[MATERIALS PROVIDED Boundary: Start]

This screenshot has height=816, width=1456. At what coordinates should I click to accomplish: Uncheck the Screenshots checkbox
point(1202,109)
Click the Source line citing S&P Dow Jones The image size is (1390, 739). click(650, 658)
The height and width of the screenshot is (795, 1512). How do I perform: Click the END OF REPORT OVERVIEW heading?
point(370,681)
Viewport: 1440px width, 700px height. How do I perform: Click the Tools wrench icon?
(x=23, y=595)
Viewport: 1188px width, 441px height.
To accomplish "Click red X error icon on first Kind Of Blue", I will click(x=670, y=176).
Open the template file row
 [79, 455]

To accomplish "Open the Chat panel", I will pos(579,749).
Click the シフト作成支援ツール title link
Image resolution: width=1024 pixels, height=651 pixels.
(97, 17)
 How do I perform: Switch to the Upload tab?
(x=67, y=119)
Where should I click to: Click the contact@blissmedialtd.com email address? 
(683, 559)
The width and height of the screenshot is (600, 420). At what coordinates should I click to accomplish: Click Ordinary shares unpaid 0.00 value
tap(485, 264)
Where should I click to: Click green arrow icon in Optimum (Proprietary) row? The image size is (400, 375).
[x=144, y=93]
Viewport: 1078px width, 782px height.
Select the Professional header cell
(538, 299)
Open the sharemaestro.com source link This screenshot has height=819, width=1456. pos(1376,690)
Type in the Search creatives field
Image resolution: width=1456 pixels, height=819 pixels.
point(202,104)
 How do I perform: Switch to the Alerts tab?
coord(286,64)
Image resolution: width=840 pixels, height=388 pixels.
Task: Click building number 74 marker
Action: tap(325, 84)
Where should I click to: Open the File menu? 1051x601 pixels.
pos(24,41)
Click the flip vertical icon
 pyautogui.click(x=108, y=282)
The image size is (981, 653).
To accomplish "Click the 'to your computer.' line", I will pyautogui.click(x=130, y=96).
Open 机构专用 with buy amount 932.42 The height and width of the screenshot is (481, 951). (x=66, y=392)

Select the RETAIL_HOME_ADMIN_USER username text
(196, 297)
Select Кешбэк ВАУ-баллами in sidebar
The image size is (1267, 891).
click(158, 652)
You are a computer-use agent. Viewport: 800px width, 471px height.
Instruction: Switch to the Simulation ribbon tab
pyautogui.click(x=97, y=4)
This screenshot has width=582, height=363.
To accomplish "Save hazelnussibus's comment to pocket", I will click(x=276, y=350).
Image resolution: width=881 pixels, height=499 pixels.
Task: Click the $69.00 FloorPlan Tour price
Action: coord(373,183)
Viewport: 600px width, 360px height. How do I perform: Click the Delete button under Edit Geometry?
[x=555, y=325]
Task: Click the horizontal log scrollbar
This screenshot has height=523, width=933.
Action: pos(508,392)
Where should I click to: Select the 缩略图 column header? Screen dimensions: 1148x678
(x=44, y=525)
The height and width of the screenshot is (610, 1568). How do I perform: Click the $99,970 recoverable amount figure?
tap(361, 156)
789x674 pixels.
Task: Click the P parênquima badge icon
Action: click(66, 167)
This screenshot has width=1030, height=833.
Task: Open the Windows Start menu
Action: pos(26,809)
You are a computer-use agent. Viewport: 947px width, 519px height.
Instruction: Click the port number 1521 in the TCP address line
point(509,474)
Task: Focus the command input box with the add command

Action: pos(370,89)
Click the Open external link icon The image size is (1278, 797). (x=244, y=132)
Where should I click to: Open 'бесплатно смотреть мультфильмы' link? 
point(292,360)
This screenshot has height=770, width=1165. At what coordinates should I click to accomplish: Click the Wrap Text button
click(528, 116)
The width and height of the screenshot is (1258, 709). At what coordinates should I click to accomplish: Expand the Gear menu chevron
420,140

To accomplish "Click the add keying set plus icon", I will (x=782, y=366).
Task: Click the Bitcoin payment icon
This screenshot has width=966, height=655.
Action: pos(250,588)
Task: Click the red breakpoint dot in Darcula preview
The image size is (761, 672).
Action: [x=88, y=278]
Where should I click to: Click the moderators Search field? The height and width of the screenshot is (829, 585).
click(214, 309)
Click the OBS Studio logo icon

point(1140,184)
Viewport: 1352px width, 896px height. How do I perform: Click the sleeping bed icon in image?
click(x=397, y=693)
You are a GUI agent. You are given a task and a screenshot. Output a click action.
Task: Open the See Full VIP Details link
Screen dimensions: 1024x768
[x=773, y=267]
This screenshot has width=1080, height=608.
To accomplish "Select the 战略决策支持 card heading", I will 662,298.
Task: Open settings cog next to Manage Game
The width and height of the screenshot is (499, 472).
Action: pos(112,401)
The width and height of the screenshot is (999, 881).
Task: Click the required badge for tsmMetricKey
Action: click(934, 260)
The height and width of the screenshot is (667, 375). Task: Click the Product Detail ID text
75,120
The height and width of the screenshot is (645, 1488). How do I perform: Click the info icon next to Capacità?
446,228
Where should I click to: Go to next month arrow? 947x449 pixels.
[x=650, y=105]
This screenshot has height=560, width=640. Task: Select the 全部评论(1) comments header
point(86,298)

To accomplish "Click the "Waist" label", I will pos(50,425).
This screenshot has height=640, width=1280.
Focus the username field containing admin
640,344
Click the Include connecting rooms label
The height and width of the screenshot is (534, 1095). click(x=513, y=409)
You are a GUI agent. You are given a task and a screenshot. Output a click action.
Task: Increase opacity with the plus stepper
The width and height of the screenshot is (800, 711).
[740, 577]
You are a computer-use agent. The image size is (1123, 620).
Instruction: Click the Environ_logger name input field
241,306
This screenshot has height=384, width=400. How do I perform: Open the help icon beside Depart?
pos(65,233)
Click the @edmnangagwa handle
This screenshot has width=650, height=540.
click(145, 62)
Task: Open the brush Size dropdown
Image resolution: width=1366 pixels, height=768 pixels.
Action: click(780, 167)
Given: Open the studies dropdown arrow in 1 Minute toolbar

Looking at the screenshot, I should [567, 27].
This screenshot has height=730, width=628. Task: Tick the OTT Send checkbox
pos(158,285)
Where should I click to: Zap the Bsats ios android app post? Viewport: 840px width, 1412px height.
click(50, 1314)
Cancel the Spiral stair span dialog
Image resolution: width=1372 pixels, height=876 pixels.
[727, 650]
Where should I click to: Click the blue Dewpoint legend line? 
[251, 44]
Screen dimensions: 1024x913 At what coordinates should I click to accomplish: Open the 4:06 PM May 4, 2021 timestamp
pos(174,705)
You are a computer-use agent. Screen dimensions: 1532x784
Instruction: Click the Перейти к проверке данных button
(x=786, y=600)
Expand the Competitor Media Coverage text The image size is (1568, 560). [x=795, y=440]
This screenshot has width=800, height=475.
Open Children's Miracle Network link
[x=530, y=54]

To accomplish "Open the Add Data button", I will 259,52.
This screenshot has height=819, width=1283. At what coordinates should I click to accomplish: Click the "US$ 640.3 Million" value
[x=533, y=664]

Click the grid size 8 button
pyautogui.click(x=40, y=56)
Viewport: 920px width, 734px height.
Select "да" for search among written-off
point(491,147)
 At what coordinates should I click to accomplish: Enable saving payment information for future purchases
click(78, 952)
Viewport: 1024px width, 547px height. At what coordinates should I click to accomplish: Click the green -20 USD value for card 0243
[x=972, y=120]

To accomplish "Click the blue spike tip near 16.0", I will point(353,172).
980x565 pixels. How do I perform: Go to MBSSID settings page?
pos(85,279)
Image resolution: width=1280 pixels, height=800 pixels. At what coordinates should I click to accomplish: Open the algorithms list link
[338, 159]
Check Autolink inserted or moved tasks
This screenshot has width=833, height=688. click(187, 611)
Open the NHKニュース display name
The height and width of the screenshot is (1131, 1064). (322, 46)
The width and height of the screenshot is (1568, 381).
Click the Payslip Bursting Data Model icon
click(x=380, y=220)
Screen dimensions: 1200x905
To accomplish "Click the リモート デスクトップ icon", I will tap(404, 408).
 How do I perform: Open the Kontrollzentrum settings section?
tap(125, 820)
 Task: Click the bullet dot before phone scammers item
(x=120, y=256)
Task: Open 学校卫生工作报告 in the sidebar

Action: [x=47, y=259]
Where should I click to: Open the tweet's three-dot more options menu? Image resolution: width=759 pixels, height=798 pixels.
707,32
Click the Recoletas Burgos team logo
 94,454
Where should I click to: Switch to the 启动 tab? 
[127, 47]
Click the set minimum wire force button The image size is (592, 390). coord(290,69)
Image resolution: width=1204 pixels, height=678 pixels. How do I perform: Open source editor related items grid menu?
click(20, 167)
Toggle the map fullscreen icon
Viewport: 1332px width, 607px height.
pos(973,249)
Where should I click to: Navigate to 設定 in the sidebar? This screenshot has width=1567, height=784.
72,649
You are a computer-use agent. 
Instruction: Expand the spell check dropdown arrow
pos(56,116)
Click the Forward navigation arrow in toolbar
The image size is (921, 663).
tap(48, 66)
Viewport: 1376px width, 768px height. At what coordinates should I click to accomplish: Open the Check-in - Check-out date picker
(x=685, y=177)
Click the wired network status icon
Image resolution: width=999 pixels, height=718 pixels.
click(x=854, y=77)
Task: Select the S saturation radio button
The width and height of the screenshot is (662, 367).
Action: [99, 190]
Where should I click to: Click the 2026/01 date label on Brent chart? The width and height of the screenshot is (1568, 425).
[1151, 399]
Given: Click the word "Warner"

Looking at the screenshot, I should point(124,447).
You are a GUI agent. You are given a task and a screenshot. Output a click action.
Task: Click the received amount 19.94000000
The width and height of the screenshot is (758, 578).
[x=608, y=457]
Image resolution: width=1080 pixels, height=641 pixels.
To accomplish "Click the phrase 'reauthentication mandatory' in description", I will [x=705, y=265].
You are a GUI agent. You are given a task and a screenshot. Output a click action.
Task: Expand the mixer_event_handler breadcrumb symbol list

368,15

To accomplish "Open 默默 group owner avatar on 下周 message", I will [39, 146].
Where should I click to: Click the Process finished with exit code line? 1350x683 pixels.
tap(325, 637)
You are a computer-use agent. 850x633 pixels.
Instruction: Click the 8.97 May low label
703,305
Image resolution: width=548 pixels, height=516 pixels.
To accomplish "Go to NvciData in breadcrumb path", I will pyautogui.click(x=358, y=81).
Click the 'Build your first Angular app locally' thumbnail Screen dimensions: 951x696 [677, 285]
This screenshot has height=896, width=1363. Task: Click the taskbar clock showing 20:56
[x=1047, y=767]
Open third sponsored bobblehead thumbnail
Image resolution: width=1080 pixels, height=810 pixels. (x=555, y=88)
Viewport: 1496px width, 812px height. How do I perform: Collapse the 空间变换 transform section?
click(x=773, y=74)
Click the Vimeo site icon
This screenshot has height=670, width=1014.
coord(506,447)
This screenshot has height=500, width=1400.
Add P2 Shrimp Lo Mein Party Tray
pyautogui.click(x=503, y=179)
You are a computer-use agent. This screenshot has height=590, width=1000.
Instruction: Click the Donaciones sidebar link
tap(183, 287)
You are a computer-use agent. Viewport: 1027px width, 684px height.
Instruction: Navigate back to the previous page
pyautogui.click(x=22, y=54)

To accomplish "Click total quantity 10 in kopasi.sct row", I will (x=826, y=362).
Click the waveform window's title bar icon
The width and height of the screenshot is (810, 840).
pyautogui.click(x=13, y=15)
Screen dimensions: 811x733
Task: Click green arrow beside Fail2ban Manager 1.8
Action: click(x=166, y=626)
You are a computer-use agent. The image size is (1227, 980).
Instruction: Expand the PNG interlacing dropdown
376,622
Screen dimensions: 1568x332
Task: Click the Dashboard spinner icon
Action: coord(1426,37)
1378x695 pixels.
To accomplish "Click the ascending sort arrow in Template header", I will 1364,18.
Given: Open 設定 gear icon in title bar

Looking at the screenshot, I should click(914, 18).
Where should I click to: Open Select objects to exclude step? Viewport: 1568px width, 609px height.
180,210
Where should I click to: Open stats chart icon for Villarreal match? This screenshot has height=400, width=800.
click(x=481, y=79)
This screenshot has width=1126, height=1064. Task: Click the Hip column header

[MATERIALS PROVIDED Boundary: End]

As you read the records above, find each line that contains "your" and copy it.

To accomplish "Click the 'to your computer.' line", I will pyautogui.click(x=130, y=96).
Click the 'Build your first Angular app locally' thumbnail Screen dimensions: 951x696 [677, 285]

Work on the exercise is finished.